BEGIN The input

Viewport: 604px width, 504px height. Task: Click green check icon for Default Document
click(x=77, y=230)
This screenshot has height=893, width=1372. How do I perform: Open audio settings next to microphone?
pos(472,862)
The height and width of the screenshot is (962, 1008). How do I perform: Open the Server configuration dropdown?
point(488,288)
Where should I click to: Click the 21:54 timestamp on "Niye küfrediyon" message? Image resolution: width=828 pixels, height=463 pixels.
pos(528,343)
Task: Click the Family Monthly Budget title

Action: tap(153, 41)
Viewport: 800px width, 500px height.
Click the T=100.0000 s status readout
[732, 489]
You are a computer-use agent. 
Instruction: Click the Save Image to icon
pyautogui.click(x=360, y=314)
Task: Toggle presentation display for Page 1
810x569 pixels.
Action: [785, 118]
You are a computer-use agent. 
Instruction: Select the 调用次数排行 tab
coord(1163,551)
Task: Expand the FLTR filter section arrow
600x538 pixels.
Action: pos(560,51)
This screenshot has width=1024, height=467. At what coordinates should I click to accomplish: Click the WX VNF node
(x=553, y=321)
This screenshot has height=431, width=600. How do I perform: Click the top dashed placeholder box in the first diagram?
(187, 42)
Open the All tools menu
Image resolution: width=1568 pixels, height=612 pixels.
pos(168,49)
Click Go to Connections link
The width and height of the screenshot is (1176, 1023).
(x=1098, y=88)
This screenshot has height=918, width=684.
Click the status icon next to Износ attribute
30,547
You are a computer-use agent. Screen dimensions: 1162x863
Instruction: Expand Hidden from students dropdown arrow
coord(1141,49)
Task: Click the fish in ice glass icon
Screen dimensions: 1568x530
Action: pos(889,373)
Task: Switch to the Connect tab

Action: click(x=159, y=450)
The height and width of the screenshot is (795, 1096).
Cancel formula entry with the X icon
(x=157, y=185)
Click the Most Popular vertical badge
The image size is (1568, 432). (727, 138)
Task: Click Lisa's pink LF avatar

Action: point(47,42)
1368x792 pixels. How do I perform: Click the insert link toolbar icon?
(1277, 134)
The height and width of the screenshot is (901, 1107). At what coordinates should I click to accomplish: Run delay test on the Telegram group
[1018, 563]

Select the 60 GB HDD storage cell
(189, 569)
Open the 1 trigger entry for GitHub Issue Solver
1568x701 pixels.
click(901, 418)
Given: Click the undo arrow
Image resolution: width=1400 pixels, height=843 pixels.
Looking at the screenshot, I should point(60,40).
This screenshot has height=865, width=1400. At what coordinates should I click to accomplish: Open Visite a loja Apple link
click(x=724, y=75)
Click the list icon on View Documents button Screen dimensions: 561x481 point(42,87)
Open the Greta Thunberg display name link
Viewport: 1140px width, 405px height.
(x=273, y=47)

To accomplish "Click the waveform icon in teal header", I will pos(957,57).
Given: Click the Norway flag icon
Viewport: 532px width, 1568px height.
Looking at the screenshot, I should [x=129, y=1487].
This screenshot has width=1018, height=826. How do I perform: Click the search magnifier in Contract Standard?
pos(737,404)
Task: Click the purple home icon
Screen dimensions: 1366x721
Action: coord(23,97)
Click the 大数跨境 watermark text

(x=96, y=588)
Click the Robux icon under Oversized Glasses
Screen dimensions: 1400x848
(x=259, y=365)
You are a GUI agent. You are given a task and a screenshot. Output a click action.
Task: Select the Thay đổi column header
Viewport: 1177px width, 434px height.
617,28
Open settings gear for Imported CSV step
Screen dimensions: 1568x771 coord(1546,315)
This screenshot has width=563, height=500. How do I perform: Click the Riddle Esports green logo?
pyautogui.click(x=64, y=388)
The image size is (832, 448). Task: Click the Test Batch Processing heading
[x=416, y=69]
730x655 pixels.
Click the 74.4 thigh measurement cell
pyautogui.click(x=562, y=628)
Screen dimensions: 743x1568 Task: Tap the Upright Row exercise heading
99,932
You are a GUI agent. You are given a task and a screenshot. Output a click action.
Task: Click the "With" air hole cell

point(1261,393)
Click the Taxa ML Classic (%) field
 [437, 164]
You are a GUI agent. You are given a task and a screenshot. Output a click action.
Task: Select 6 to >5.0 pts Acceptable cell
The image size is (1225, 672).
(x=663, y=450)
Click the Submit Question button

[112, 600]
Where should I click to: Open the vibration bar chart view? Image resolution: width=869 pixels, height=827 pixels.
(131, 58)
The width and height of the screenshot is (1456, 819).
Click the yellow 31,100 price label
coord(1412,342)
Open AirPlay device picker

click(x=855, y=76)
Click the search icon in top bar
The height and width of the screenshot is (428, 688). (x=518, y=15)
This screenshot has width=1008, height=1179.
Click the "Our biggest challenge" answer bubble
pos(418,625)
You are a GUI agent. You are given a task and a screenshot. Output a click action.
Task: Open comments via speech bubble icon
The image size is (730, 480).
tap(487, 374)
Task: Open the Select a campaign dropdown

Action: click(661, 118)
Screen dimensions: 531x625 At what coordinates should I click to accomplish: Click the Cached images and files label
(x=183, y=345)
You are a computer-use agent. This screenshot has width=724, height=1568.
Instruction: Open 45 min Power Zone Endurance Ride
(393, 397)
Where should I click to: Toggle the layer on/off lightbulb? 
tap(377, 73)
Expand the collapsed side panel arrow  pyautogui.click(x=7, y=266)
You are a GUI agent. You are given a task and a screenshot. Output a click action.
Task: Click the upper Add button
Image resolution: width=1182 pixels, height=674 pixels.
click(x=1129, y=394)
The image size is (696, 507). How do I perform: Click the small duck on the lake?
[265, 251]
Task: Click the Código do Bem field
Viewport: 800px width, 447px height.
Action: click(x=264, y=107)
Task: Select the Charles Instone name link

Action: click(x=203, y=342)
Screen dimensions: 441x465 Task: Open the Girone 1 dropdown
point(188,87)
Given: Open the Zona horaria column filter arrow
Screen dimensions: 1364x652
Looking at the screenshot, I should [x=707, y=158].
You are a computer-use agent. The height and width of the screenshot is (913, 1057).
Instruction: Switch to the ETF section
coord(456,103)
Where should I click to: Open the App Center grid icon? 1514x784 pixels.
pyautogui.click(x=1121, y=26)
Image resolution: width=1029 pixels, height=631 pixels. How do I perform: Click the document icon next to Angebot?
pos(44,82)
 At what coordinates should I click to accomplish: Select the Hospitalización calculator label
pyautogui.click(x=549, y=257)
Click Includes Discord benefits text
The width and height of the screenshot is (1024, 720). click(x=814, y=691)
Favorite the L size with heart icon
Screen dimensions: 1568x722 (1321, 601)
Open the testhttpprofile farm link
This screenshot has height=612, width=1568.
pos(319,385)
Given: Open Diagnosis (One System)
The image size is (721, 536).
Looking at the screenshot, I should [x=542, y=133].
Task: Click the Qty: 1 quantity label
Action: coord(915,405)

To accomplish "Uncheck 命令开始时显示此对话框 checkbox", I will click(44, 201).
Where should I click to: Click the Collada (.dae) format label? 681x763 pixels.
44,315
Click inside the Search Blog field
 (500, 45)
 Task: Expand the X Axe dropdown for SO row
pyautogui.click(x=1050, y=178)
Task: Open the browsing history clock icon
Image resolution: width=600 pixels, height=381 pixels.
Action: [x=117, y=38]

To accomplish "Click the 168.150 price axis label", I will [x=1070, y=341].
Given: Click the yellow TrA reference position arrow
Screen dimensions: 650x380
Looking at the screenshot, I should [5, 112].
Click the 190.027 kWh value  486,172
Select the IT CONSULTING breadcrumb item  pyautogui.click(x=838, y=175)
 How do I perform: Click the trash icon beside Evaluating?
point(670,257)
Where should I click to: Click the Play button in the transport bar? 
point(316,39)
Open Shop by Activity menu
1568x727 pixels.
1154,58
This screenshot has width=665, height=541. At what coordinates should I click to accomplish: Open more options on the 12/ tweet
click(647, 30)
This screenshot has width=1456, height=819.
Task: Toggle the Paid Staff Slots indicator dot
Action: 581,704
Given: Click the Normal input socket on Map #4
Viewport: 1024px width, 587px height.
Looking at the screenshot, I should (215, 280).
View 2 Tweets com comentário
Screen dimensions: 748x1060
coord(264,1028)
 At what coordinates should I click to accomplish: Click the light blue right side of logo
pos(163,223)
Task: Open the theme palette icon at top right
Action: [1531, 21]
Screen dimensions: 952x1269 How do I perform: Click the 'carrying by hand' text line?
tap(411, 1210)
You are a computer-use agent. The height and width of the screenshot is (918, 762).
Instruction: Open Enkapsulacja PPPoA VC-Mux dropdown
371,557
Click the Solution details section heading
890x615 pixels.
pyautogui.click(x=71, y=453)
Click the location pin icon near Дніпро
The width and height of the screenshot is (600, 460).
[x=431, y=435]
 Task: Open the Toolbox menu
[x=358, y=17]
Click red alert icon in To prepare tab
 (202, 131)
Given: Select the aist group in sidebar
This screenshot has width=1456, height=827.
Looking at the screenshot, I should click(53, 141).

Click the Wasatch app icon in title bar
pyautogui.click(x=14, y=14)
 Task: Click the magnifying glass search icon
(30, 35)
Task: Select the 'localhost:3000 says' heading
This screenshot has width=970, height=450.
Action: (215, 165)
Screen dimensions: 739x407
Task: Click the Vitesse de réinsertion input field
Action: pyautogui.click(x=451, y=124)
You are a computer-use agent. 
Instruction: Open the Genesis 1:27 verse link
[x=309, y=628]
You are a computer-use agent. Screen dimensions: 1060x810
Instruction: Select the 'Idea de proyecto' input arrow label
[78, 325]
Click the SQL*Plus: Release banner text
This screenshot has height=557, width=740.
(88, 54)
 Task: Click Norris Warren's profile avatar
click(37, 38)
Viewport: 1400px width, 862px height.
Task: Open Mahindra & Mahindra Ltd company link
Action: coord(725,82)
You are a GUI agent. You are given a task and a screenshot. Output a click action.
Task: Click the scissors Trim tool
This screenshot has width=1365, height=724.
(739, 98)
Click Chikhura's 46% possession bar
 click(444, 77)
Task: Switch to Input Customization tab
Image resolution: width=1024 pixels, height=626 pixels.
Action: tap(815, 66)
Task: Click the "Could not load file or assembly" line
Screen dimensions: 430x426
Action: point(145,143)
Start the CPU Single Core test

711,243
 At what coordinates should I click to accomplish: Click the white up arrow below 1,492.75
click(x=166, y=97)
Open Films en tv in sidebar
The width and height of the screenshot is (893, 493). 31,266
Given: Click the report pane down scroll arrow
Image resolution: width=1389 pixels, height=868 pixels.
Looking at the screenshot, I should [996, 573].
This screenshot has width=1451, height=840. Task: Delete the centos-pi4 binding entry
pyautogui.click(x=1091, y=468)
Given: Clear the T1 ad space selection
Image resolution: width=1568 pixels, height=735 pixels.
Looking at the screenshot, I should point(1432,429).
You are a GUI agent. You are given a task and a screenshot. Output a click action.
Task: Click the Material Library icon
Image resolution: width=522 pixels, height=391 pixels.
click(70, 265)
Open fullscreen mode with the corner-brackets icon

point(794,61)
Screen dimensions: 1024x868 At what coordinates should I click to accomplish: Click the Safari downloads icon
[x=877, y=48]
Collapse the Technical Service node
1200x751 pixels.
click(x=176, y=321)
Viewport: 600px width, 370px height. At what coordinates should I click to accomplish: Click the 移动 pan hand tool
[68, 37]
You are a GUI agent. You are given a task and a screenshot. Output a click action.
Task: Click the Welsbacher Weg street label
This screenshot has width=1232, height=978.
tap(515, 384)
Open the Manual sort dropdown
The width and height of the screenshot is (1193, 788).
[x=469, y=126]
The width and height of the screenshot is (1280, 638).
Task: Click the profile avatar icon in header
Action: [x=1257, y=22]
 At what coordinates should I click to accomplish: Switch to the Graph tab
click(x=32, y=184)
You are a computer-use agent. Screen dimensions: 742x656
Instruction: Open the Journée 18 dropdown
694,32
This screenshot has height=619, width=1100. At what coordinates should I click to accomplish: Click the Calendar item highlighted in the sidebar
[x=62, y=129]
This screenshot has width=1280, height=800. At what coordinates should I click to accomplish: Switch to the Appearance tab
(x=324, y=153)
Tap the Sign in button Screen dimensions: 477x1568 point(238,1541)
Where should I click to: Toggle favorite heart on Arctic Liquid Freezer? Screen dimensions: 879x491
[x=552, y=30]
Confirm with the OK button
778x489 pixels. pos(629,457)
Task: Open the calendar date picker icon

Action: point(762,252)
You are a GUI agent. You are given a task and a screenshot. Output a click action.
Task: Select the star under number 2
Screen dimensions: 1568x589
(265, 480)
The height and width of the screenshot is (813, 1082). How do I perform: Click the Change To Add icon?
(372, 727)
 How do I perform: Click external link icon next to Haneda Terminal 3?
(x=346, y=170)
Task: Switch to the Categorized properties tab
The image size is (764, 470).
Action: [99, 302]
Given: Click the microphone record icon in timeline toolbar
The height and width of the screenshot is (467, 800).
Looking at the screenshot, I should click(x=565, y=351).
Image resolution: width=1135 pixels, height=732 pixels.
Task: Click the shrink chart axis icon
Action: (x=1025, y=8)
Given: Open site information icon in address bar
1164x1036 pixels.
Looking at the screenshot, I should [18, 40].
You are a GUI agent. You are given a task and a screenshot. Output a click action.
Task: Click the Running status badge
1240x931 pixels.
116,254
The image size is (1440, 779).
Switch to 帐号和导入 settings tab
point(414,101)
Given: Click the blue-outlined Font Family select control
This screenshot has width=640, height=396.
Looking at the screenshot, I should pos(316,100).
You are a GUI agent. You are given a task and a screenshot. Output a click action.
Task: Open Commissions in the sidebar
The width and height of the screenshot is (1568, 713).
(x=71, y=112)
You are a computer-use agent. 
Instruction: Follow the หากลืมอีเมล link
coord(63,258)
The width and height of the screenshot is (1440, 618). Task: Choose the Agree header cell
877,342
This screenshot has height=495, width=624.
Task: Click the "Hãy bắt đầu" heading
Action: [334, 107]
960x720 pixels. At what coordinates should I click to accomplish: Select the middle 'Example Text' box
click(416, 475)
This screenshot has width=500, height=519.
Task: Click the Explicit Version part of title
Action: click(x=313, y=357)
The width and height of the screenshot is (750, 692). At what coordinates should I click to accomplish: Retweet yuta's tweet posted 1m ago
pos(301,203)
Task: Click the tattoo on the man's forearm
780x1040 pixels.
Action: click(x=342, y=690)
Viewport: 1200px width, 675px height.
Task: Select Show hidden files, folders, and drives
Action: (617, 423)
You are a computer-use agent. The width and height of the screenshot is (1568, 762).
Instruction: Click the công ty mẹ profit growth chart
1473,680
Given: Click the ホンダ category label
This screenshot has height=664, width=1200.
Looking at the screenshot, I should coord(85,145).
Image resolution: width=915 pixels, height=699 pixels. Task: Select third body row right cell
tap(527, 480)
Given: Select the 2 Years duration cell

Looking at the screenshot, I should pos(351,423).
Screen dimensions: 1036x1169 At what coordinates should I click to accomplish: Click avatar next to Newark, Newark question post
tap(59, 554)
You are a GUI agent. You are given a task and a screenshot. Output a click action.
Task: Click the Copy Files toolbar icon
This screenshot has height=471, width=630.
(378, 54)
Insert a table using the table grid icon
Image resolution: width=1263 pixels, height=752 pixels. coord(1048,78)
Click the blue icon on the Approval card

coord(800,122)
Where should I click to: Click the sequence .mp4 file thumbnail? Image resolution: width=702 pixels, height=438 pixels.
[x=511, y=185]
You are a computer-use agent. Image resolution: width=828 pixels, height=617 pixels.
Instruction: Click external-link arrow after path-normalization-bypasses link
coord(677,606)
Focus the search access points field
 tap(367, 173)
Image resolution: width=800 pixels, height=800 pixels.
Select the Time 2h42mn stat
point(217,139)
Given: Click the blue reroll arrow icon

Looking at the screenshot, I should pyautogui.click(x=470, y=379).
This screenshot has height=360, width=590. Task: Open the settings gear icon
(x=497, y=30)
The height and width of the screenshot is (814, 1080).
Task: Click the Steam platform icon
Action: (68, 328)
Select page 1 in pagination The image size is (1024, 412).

END The input

Read through the data and copy every line where "under" shows up.

### Task answer
Click the Robux icon under Oversized Glasses
Task: Select the star under number 2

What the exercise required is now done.